**Input:**
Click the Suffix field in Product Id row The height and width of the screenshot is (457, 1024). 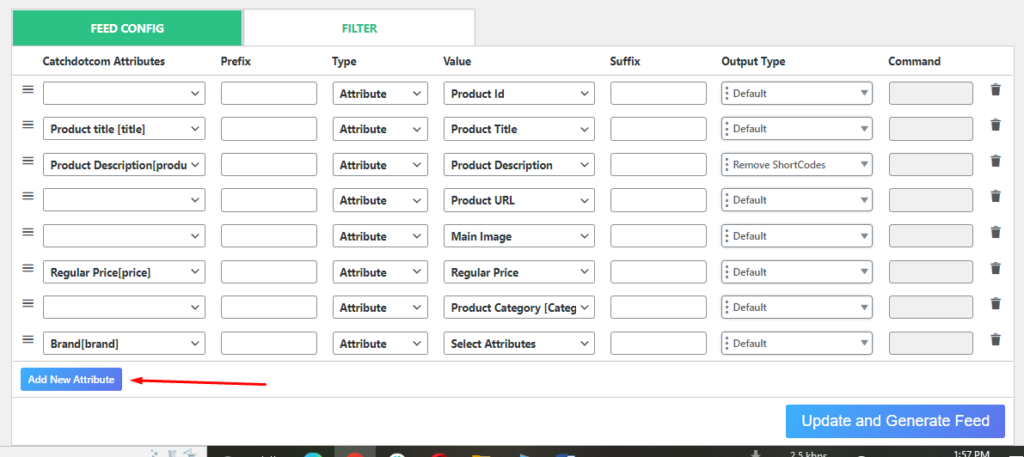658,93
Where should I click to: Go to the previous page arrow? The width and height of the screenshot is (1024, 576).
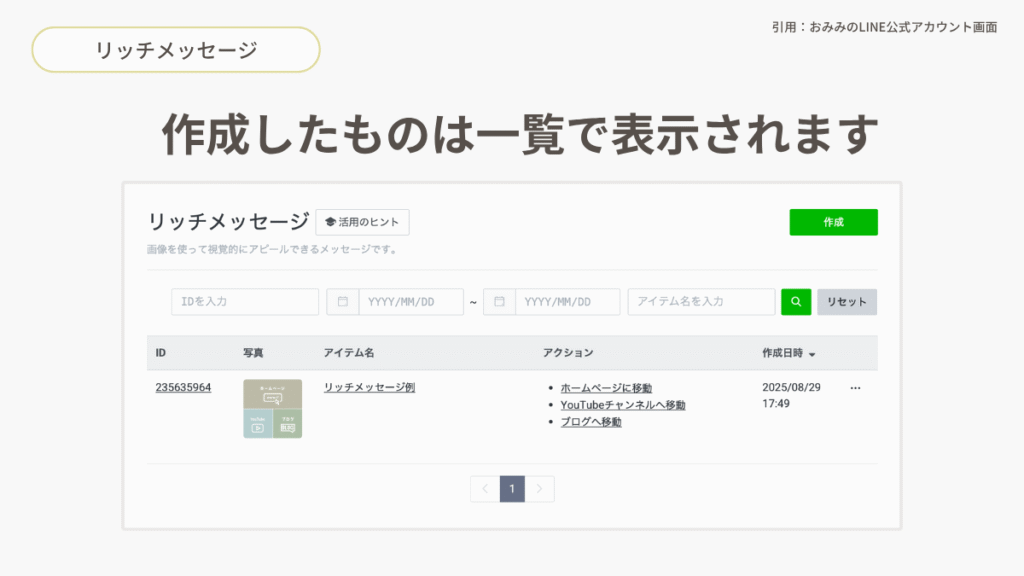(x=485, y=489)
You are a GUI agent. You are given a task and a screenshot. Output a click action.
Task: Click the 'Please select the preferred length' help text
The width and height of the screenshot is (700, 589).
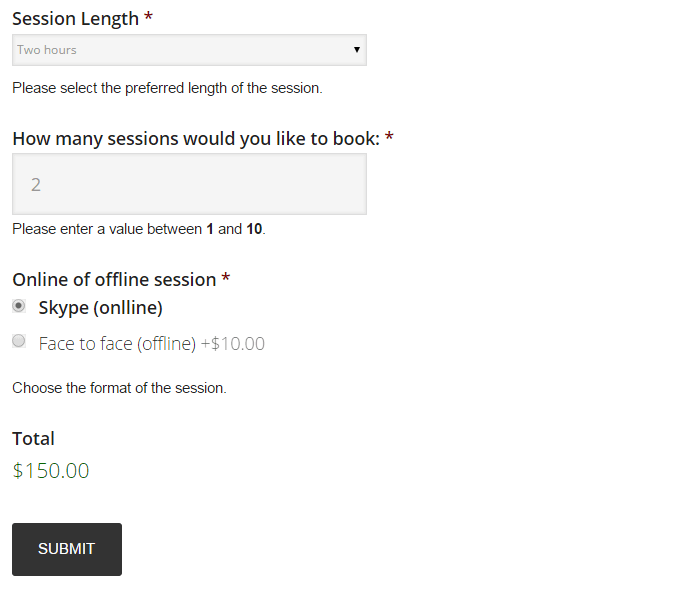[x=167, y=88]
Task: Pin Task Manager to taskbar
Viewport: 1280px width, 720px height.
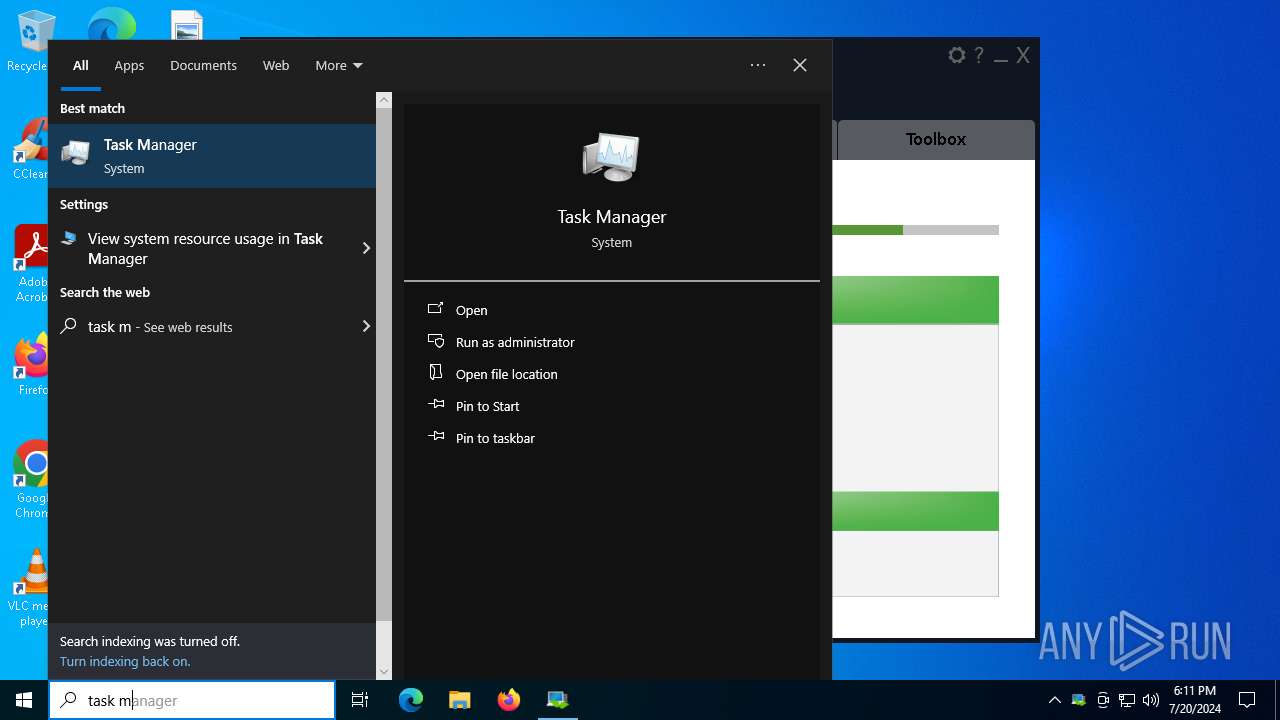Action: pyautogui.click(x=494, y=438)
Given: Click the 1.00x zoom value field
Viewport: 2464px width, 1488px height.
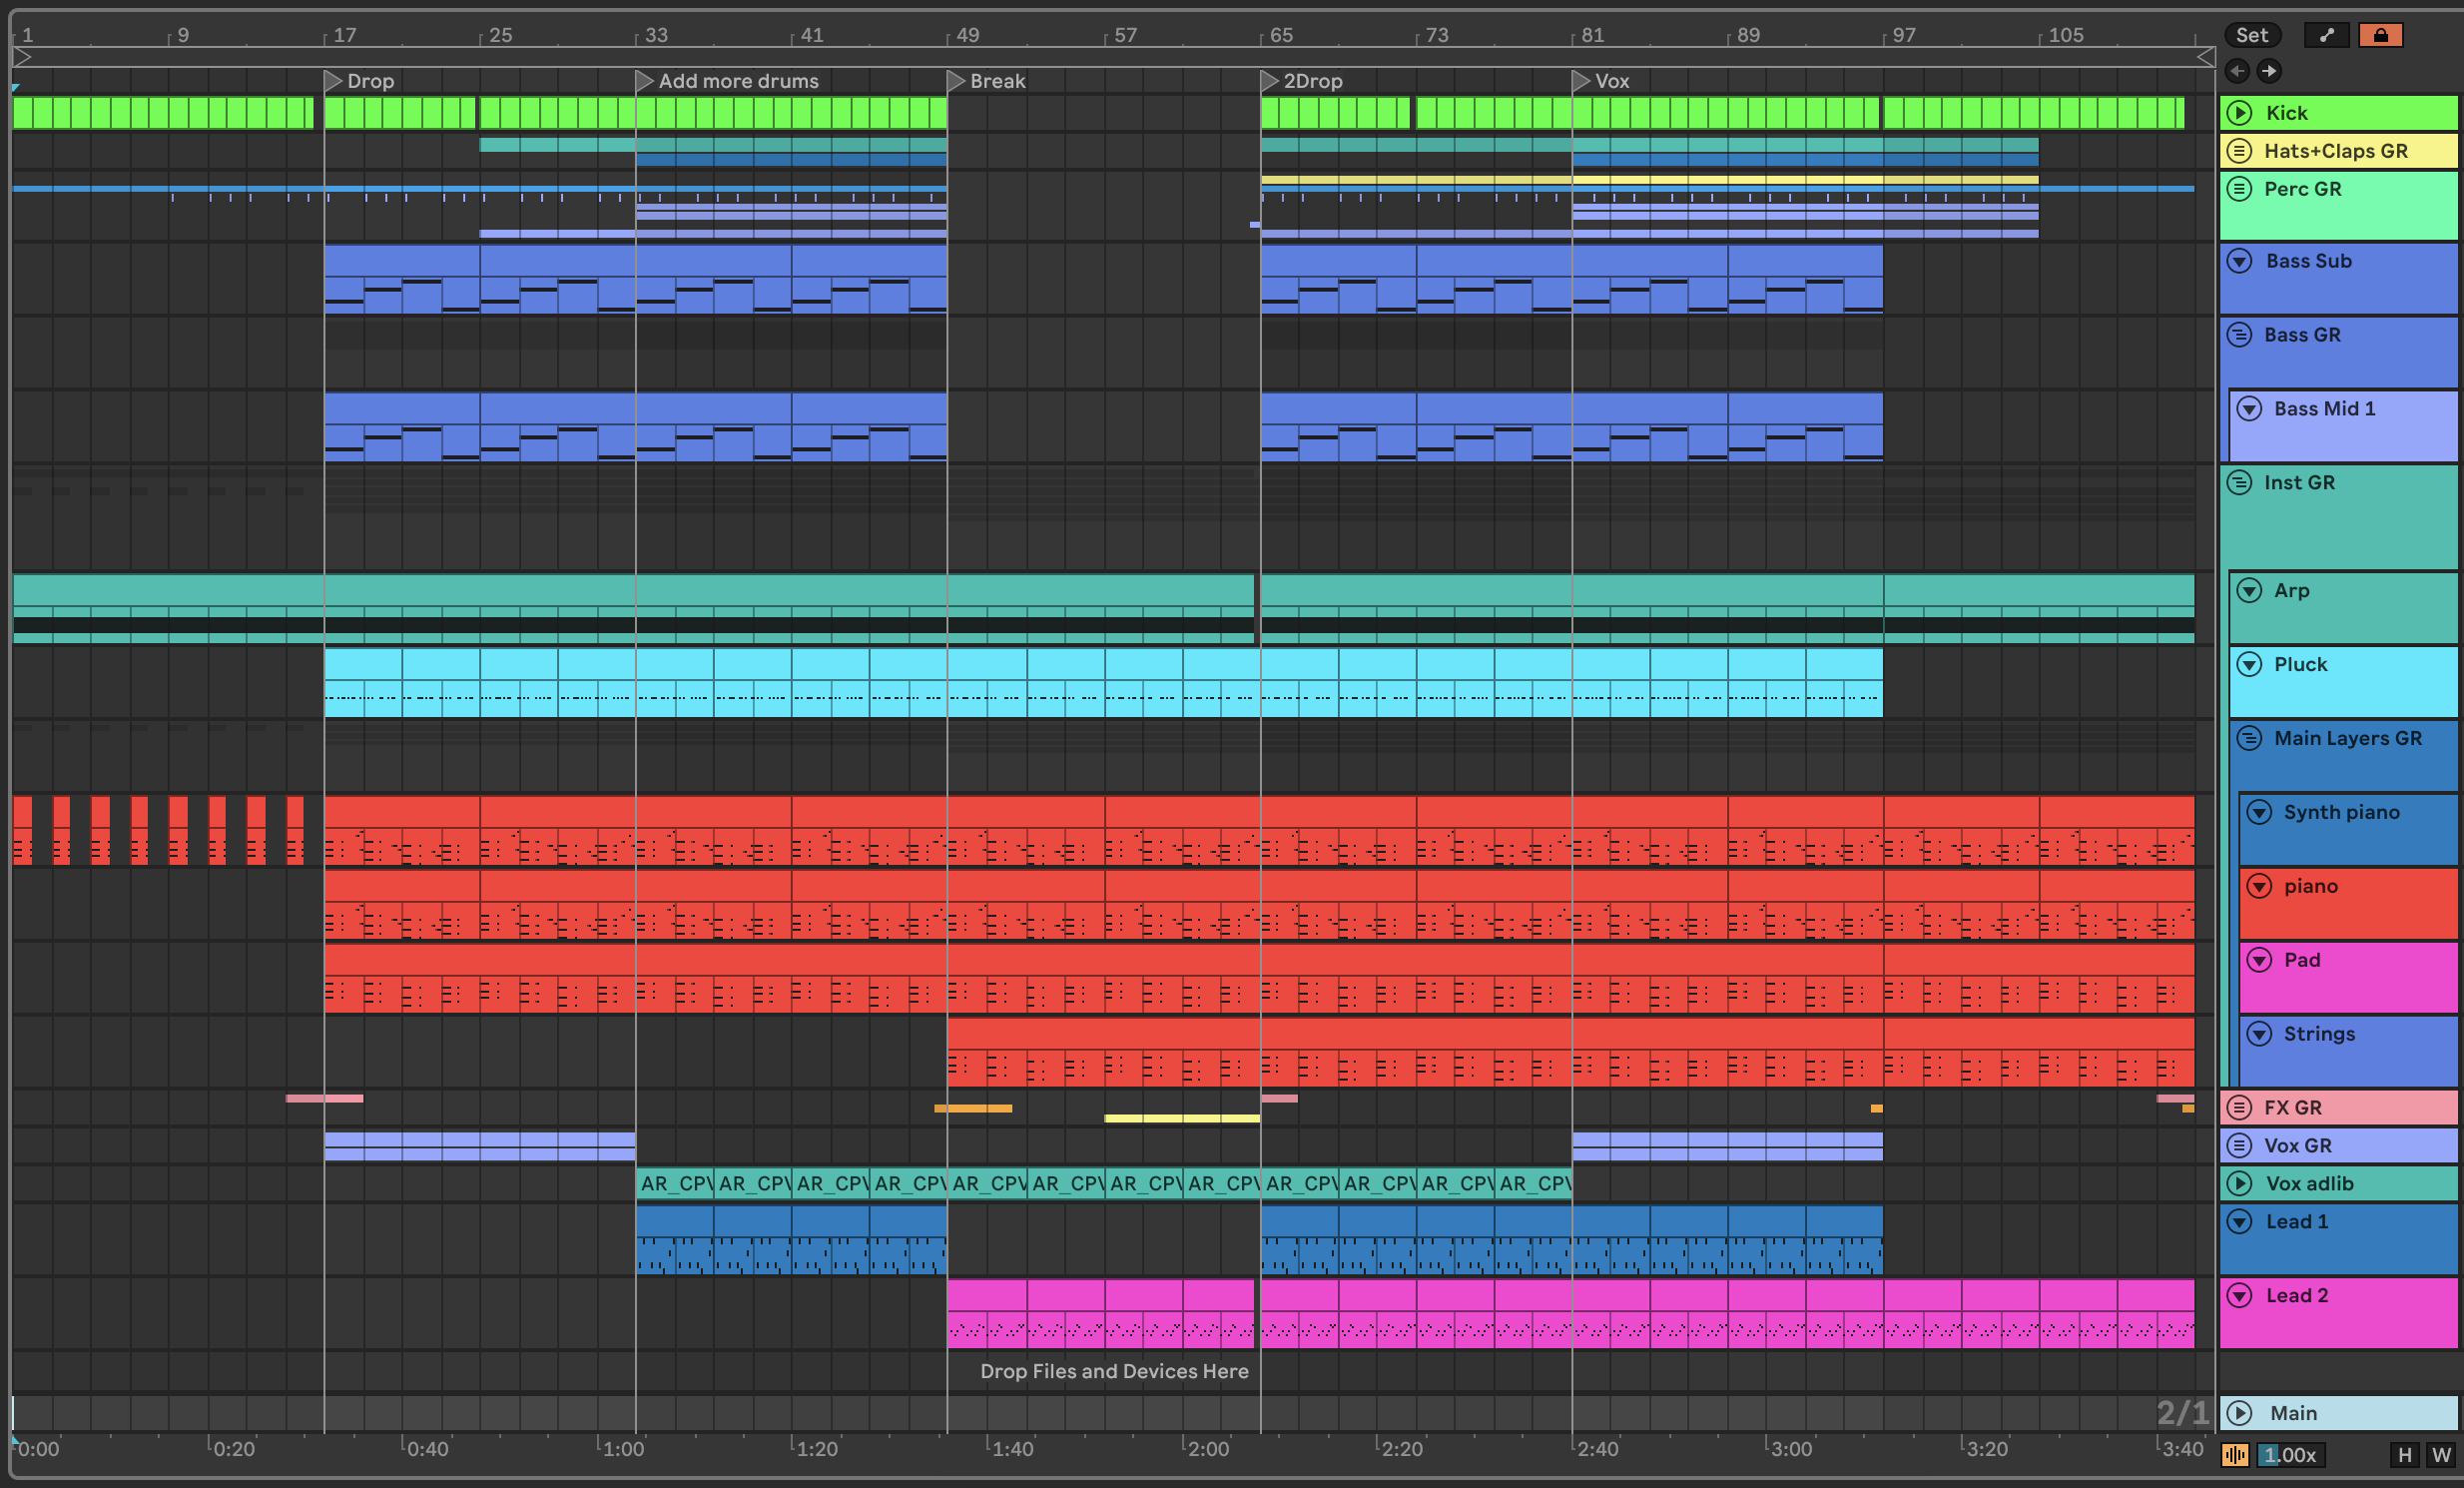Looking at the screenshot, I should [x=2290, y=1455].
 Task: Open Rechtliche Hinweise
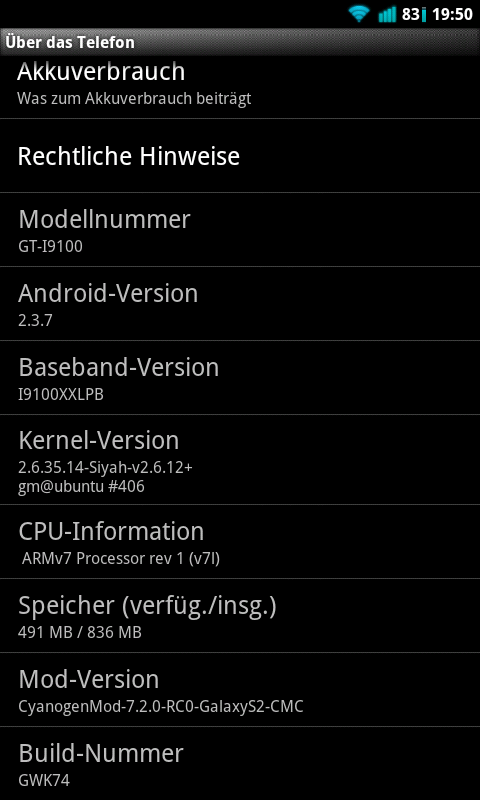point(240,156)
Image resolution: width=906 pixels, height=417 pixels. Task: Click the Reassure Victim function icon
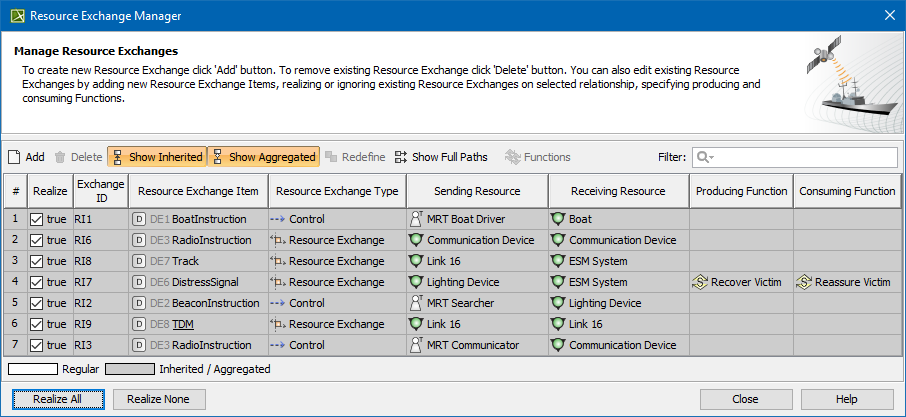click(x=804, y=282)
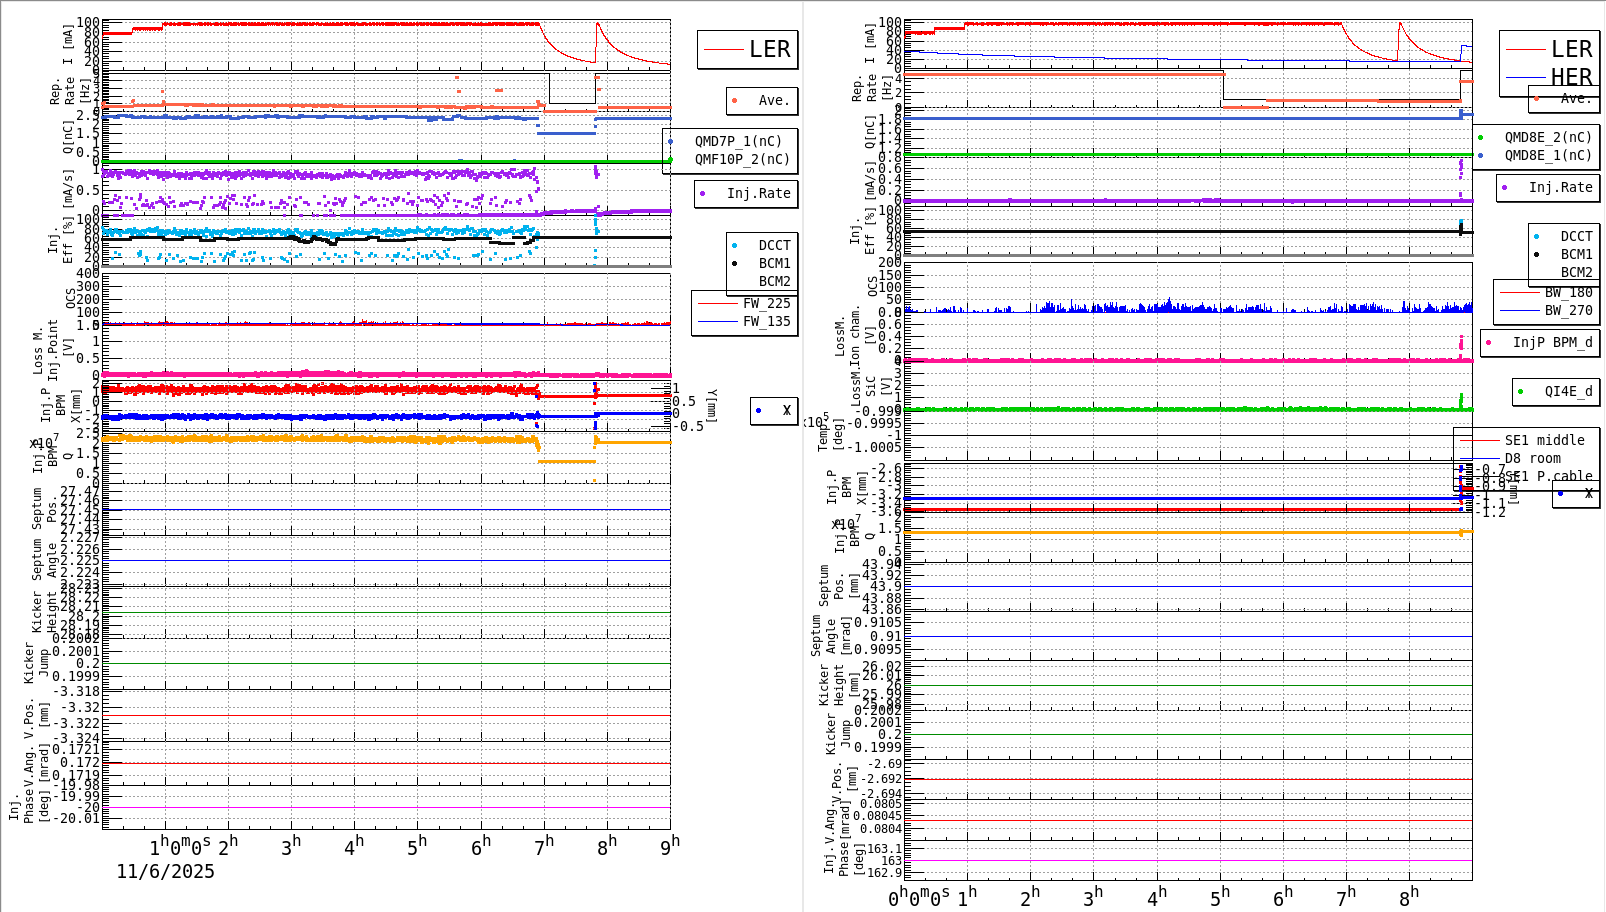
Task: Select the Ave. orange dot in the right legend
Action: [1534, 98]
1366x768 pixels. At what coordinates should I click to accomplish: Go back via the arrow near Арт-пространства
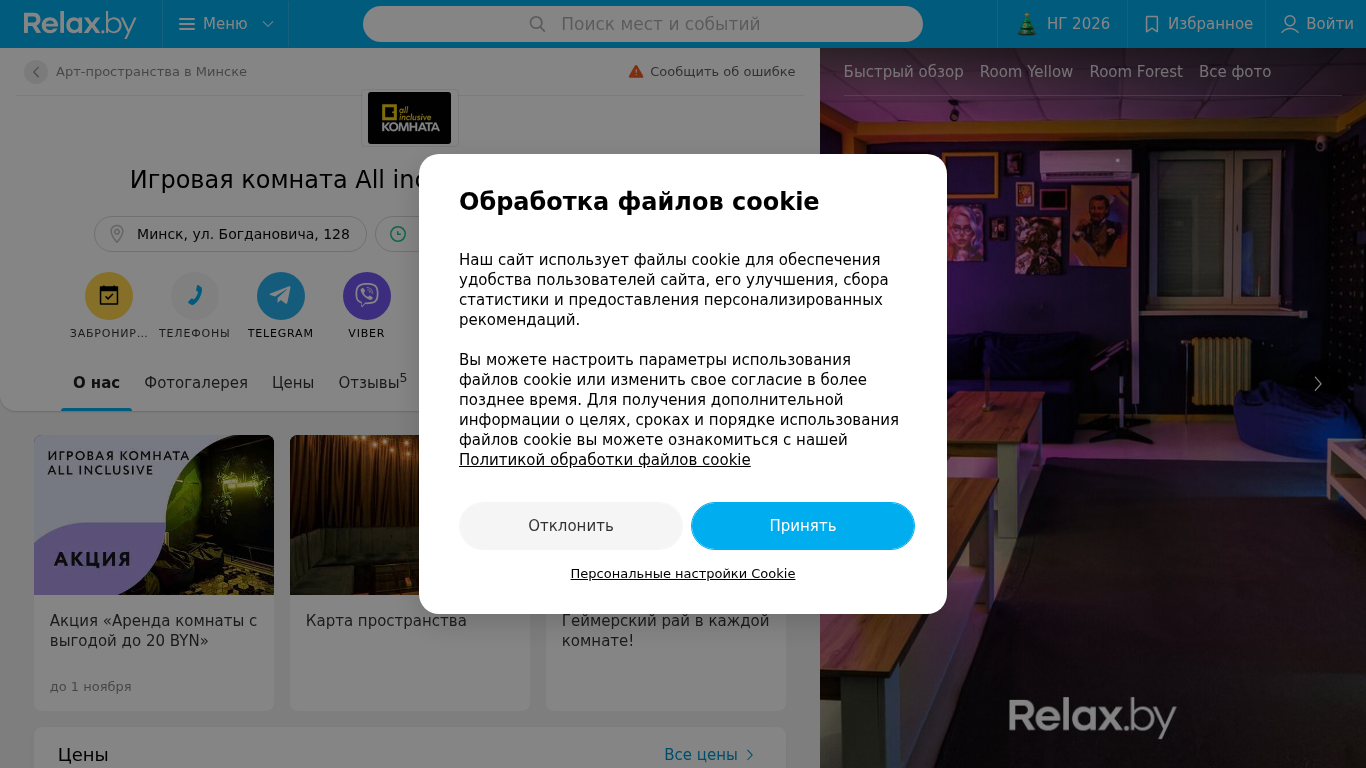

**Task goal:**
Transcribe the items word for word, starting with the line that contains "Task: Pin Task Manager to taskbar" and going on through the end of the items. Leave the pictures out of your answer.

**Answer to this task:**
Task: Pin Task Manager to taskbar
Viewport: 1280px width, 720px height.
Action: pyautogui.click(x=494, y=438)
Given: Click the 1.00x zoom value field
Viewport: 2464px width, 1488px height.
Looking at the screenshot, I should [x=2290, y=1455].
 Task: Open Rechtliche Hinweise
point(240,156)
Image resolution: width=906 pixels, height=417 pixels. Task: Click the Reassure Victim function icon
click(x=804, y=282)
Task: Select the Ave. orange dot in the right legend
Action: [1534, 98]
1366x768 pixels. At what coordinates should I click to accomplish: Go back via the arrow near Арт-пространства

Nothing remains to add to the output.